Regulations that apply to licencees

Once a licence is granted, the licencee has to comply with specific regulations, including corporate governance, limitation on disposition of equity and reporting obligations. These regulations include, for example, reporting any deviation from the information initially provided in the licence application, provision of sixty (60) days prior written notice with respect to the appointment of any officer (provided that the commissioner may contest such appointment), a prohibition on the assignment of any voting right, any right to appoint a board member, or any right to participate in any distribution of profits or assets unless the assignee has a licence or is otherwise exempted as well as various other filing requirements. A breach of some of the provisions of the Law would constitute a criminal offence, bearing a maximum penalty of eighteen (18) months of imprisonment or an up to NIS 452,000 fine, which fine cannot be insured or indemnified by third parties.

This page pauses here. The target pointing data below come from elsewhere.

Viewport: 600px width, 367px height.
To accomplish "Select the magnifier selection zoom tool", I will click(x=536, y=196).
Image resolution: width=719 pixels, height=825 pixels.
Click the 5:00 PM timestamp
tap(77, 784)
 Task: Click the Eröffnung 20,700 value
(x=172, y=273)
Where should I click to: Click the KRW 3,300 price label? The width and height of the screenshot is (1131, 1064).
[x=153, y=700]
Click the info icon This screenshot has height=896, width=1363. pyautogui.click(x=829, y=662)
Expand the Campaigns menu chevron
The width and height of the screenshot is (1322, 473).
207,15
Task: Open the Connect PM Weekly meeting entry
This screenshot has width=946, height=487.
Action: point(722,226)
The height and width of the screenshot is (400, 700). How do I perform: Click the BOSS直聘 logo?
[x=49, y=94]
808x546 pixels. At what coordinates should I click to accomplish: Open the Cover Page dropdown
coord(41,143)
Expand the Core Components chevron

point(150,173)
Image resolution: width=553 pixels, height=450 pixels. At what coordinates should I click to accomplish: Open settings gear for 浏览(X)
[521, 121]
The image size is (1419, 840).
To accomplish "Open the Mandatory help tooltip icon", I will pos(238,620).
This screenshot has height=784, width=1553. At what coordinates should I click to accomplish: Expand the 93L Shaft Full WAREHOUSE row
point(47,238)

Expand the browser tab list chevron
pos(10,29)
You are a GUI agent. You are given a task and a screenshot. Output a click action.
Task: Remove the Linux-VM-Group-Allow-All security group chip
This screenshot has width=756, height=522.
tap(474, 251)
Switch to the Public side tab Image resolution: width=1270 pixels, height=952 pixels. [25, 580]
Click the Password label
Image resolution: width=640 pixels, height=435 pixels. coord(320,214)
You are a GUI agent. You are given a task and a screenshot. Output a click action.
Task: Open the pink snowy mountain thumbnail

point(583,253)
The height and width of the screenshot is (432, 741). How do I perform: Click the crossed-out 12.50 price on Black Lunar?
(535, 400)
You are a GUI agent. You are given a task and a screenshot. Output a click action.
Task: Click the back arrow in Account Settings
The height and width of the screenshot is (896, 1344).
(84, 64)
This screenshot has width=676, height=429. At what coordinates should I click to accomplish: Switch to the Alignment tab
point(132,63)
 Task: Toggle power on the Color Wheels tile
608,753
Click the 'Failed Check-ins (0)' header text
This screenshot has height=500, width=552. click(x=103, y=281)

Applicability to foreign entities

As the Law is of territorial nature, it is yet to be clarified whether it is applicable to any loan between a non-Israeli entity/person and an Israeli entity/person, or whether such loan can be excluded from the applicability of the Law (e.g. if such loan is governed by a foreign law or executed through a bank account outside Israel). Although it seems that the legislator was not aiming to prevent bona fide loans provided by international lenders to Israeli entities, the language of the Law is vague and very broad.

Should the Law apply to loans granted by non- Israeli lenders it would require non-Israeli entities wishing to grant loans in Israel to incorporate an Israeli company and become licensed.

Convertible loans

The Law regulates "facilitating credit", without specifically addressing convertible loans. A convertible loan structured to avoid this (i.e. that does not include essential "loan" characteristics such as repayment and interest) may be an advantage to the company receiving the funds (as it has to pay no interest, it is not subject to repayment, and does not have to deal with Israeli withholding tax) however such structure may result in adverse tax implications to the provider of the funds, inter alia, as the money provided may be deemed to be an investment rather than a loan.

As convertible loans are "market practice" in the Hi-Tech industry, we anticipate a significant pressure expressly to exclude convertible loans from the Law; however, at this stage there is no specific carve out in this respect.

Online, Peer-to-peer Lending

At this stage, the Law specifically exempts individuals from the licensing requirements with respect to the provision of loans through P2P online platforms; however, the committee which proposed the Law also recommended the regulation of the operation of online platforms in the future, by separate legislation.

The Law will come into effect on 1 June 2017, however certain provisions (including with respect to the provision of financial assets services) will only come into effect on 1 June 2018.

The content of this article is intended to provide a general guide to the subject matter. Specialist advice should be sought about your specific circumstances.